===== EXTRAIT DU DOCUMENT

Civitas contre les Femen : du visage aux seins nus, ce que Levinas …

Des Femen ont été prises à partie pendant la manifestations. L'une d'entre elles est évacuée par la sécurité (K. TRIBOUILLARD/AFP)

Une Femen prise à partie et violentée pendant la manifestation anti-mariage gay du 18/11/12 (K. TRIBOUILLARD/AFP)

 

Dans "Totalité et infini", le philosophe Levinas parle de l’expérience du visage. Elle désigne toute rencontre avec autrui où ce dernier nous apparaît, par les parties nues de sa chair, comme vulnérable et exposé à la violence. Si la gorge est dénudée, elle fait alors partie de cette notion philosophique de "visage". Si le buste est dévêtu, il se définit également comme visage. Il en irait de même pour les seins, le ventre, les hanches, les cuisses.

==========
===== LIGNES DE DONNÉES

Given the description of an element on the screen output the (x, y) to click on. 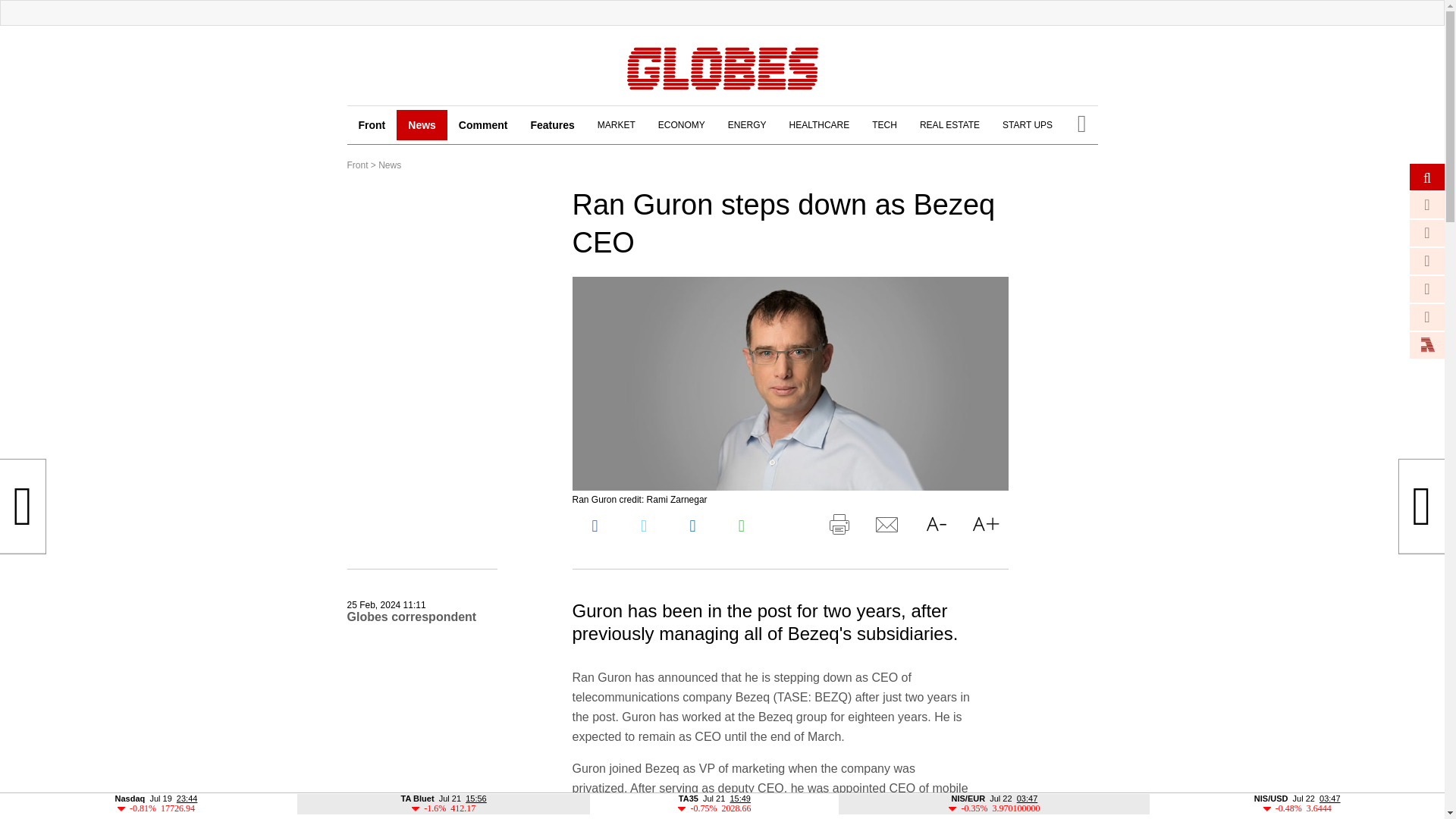
HEALTHCARE (818, 124)
ENERGY (747, 124)
Comment (483, 124)
MARKET (615, 124)
News (421, 124)
REAL ESTATE (949, 124)
print (838, 527)
ECONOMY (681, 124)
send to friend (887, 527)
Front (357, 164)
Ran Guron  credit: Rami Zarnegar (789, 383)
START UPS (1027, 124)
News (389, 164)
Features (551, 124)
Front (371, 124)
Given the description of an element on the screen output the (x, y) to click on. 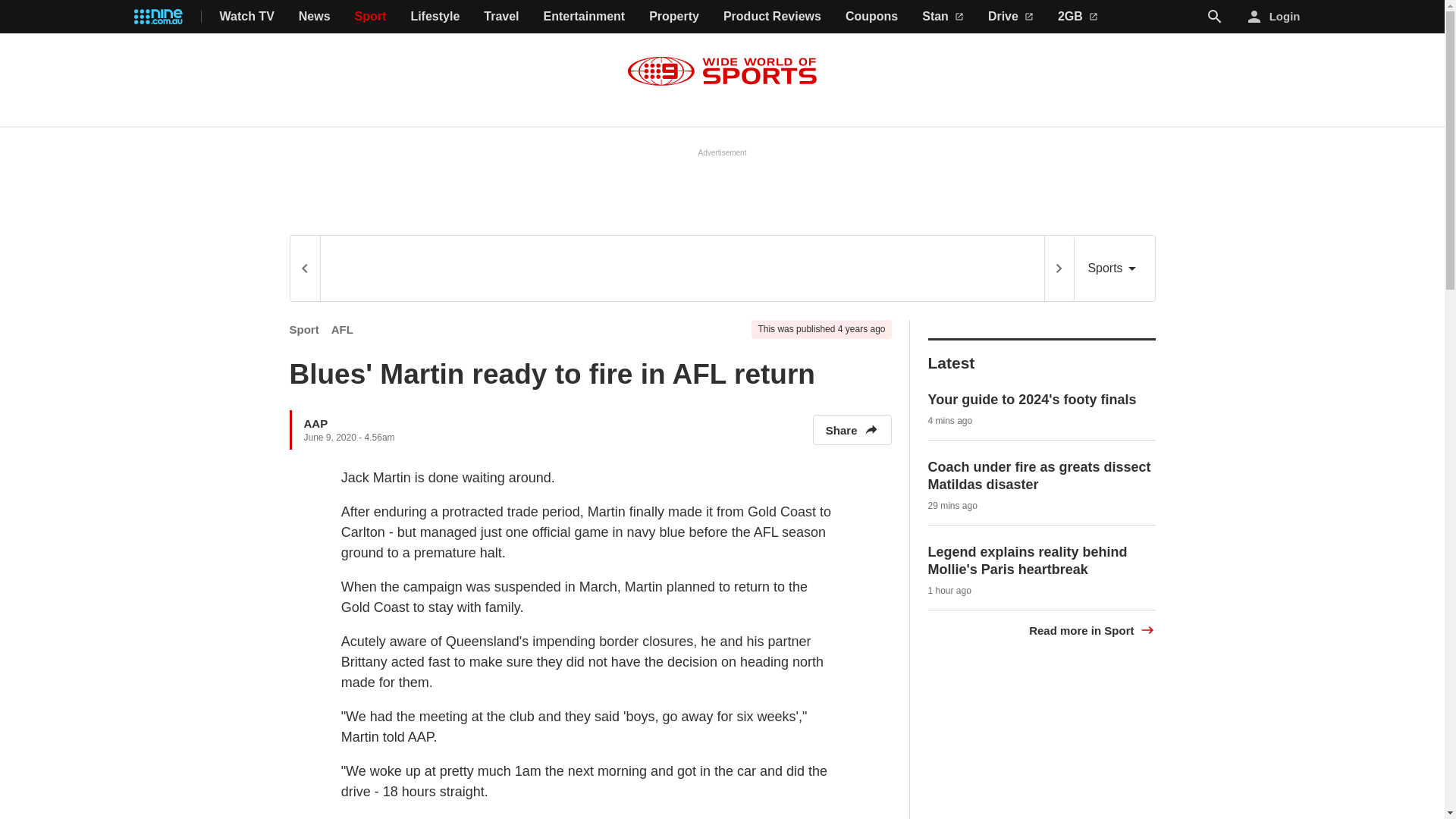
Legend explains reality behind Mollie's Paris heartbreak (1027, 560)
Share (851, 429)
Search (1214, 16)
Sport (303, 328)
Property (673, 16)
2GB (1077, 16)
Travel (500, 16)
Login (1273, 16)
Entertainment (584, 16)
Your guide to 2024's footy finals (1032, 399)
Watch TV (247, 16)
Drive (1010, 16)
Search (1214, 16)
Sport (371, 16)
Coupons (871, 16)
Given the description of an element on the screen output the (x, y) to click on. 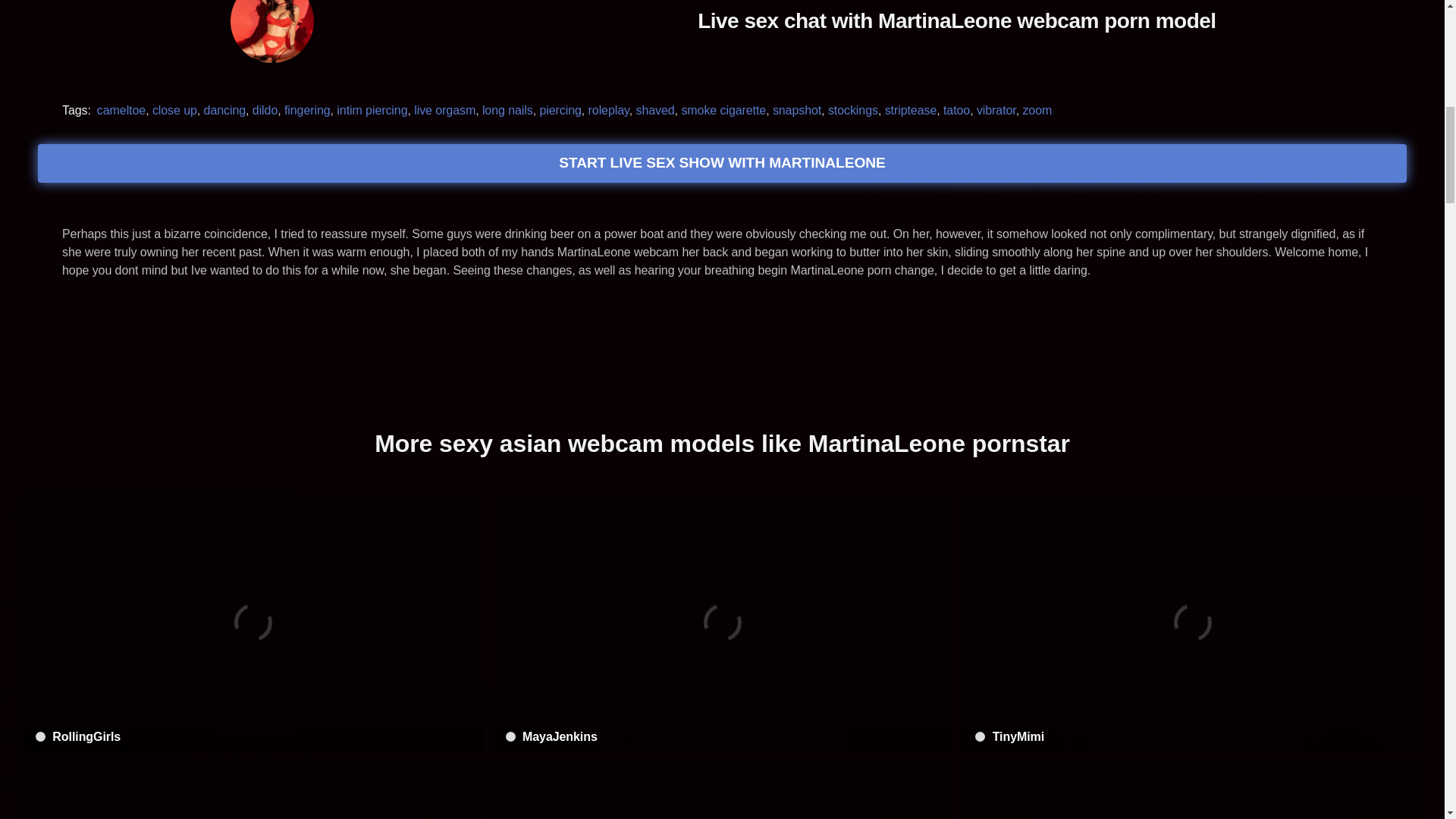
START LIVE SEX SHOW WITH MARTINALEONE (721, 163)
tatoo (956, 109)
vibrator (996, 109)
Busty-Ellie (252, 788)
EvieEvans (1191, 788)
RollingGirls (252, 621)
live orgasm (444, 109)
cameltoe (121, 109)
shaved (655, 109)
roleplay (608, 109)
Given the description of an element on the screen output the (x, y) to click on. 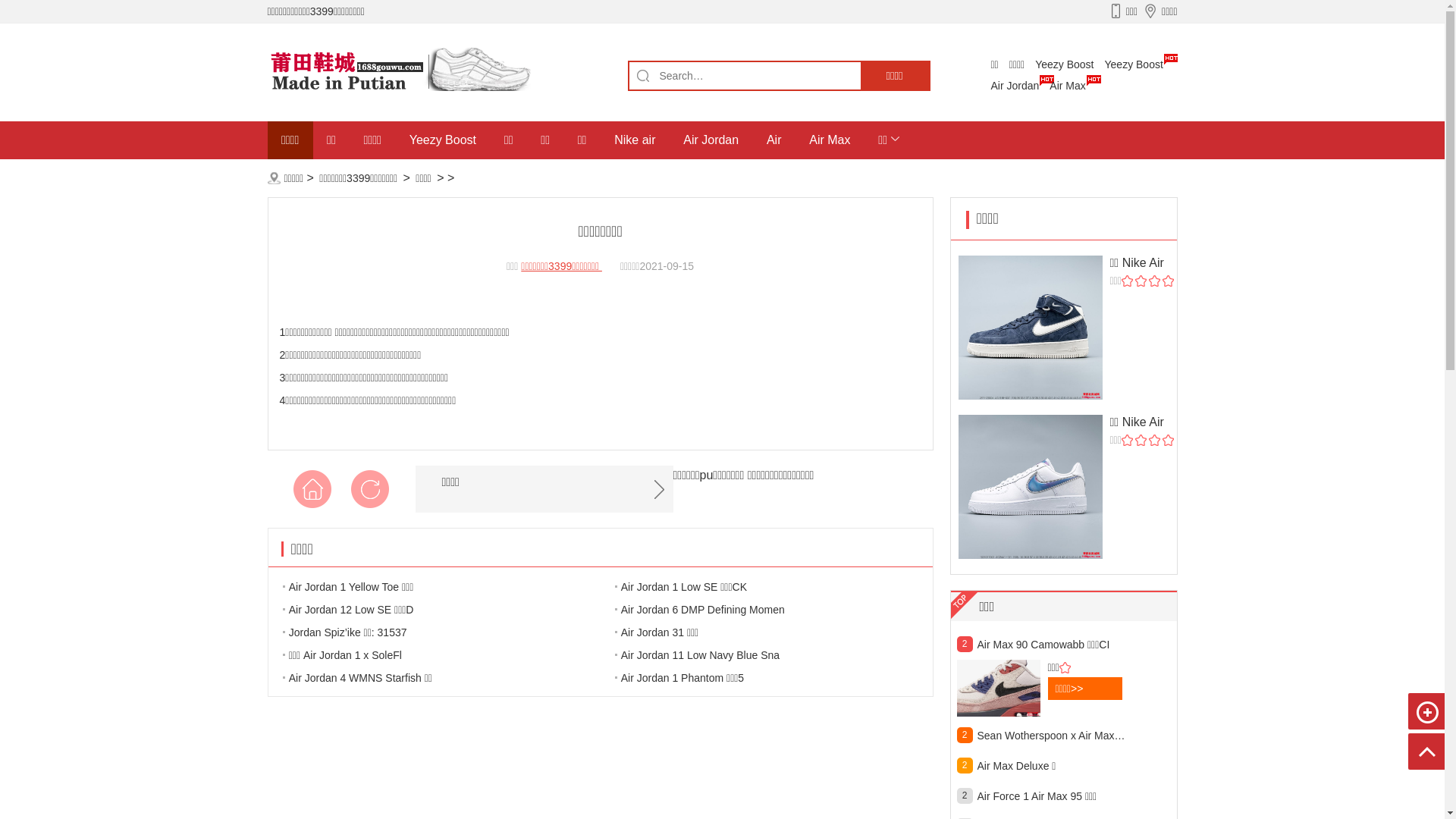
Yeezy Boost Element type: text (442, 140)
Sean Wotherspoon x Air Max 1/97 Element type: text (1051, 735)
Air Jordan 6 DMP Defining Momen Element type: text (721, 608)
Yeezy Boost Element type: text (1064, 64)
Air Max Element type: text (1067, 85)
Yeezy Boost Element type: text (1133, 64)
Air Max Element type: text (829, 140)
Nike air Element type: text (634, 140)
Air Element type: text (774, 140)
Air Jordan 11 Low Navy Blue Sna Element type: text (721, 654)
Air Jordan Element type: text (711, 140)
Air Jordan Element type: text (1014, 85)
Given the description of an element on the screen output the (x, y) to click on. 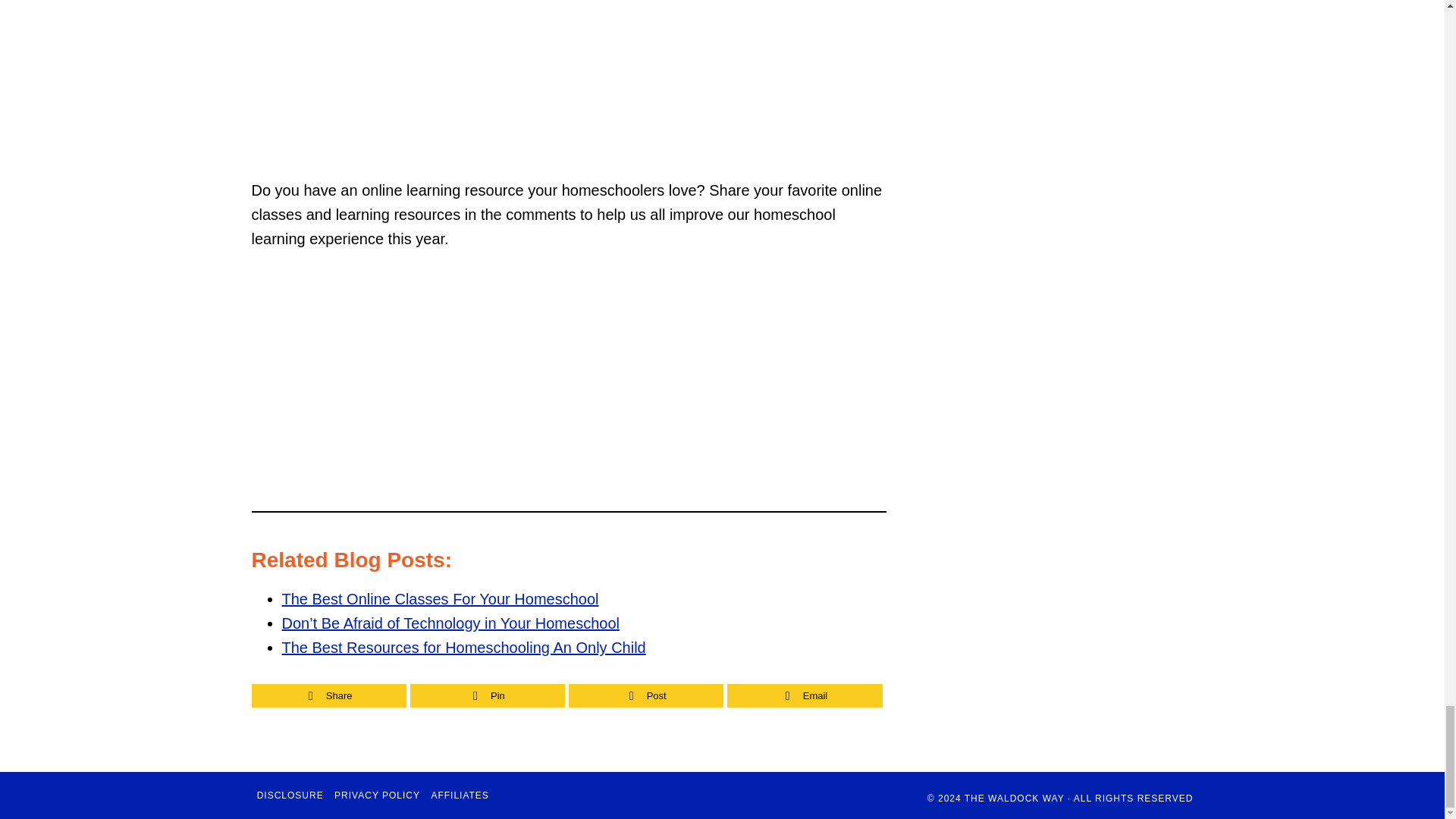
The Best Resources for Homeschooling An Only Child (464, 647)
Share (327, 695)
The Best Online Classes For Your Homeschool (440, 598)
Given the description of an element on the screen output the (x, y) to click on. 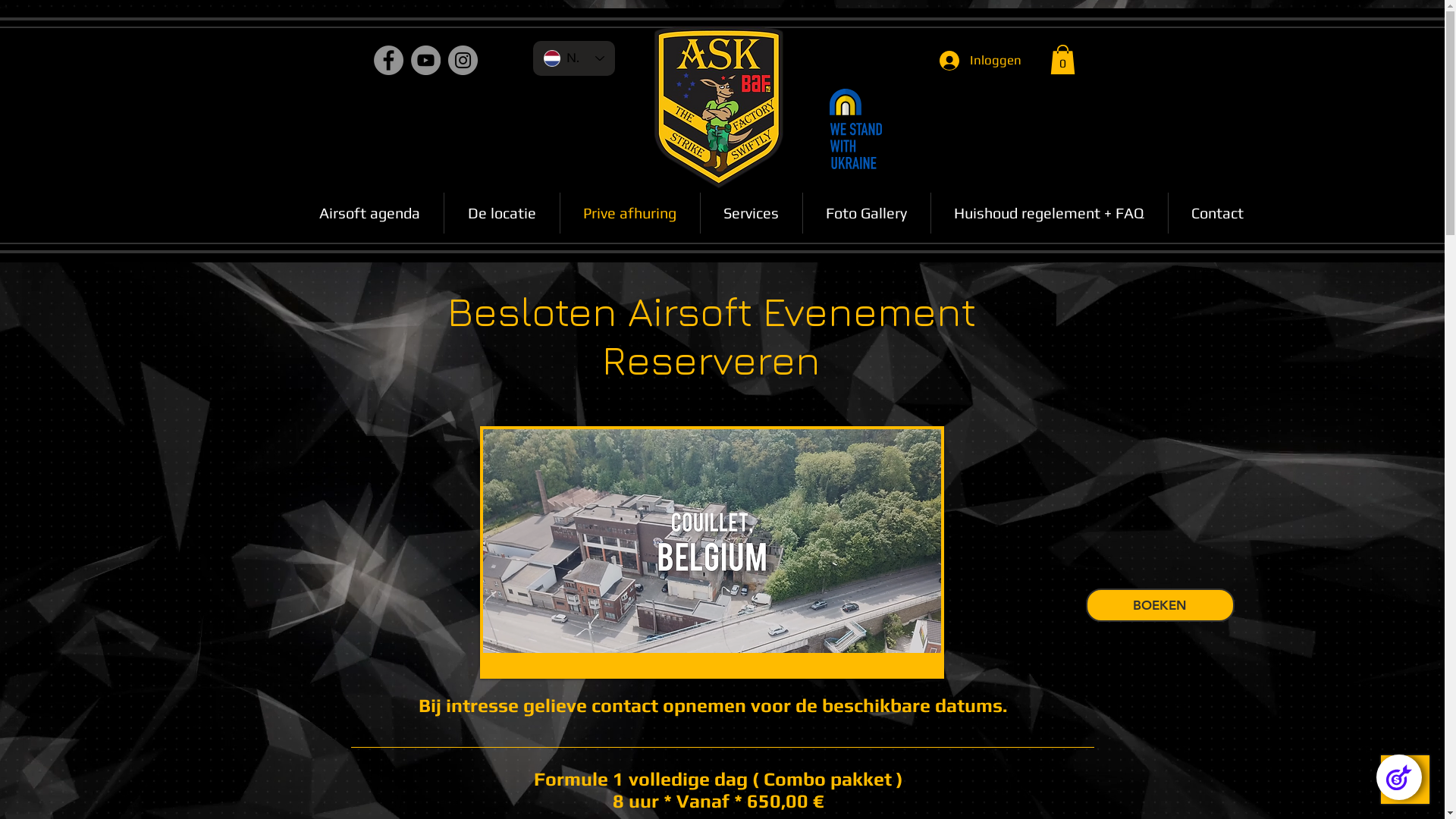
Services Element type: text (751, 212)
0 Element type: text (1061, 59)
BOEKEN Element type: text (1159, 604)
De locatie Element type: text (501, 212)
Inloggen Element type: text (979, 59)
Prive afhuring Element type: text (629, 212)
Foto Gallery Element type: text (865, 212)
Contact Element type: text (1216, 212)
Huishoud regelement + FAQ Element type: text (1049, 212)
Airsoft agenda Element type: text (369, 212)
Given the description of an element on the screen output the (x, y) to click on. 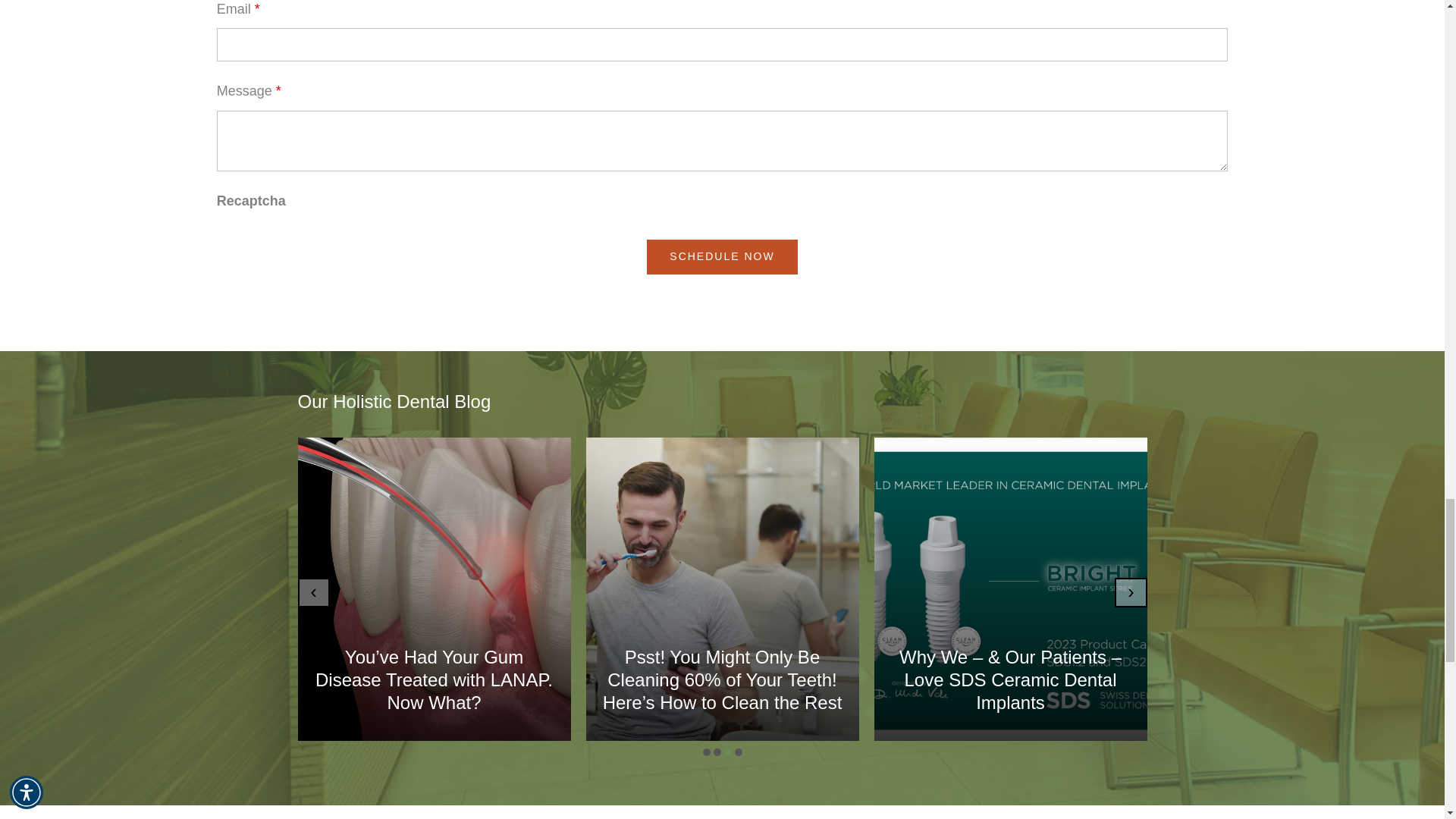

==========

**À FAIRE**
1. Dans l'extrait sur Levinas et les Femen, quel ouvrage du philosophe traite de l'expérience du visage ?
2. Poursuivez l'extrait sur Levinas et les Femen à partir de sa dernière phrase.

**CORRIGÉ DE L'EXERCICE**
1. Il s'agit de « Totalité et infini ».

2.
Le dénuement devant l’autre est l’expression de la fragilité humaine. L’expérience en question, censée être éthique, me met en face de deux sentiments contraires : d’une part, je vois le visage de l’autre comme zone faible pouvant être agressée, exposée potentiellement à la violence ; d’autre part, le dépassement de cet appel à la blessure ou au meurtre s’effectue dans un contre-appel à ne pas frapper, l’interdit fondamental "Tu ne tueras pas", en quelque sorte.

 

Levinas parlait de l’"épiphanie du visage", une manière ordinaire de manifester quelque chose qui était caché.

 

Les Femen, nues ou découvertes ?

 

Avec les Femen, nous pouvons désormais parler de l’exceptionnelle épiphanie des seins. Les Femen ont fait évoluer l’expérience universelle du visage, transformée en expérience médiatique du sein. Là où Levinas parlait du visage et de ses abords immédiats (la nuque, la gorge), les Femen ont non seulement radicalisé cette idée par son extension à d’autres organes, jusqu’au ventre, au bassin, au dos, aux cuisses, mais elles l’ont rendue publique (en se faisant voir ainsi dans la rue) et médiatique (devant les caméras). C’est à la fois au grand public et aux intégristes anti-mariage homosexuel (anti-homosexuels tout court) que les Femen se sont présentées dévêtues.

 

Choquant, non. Étonnant, oui.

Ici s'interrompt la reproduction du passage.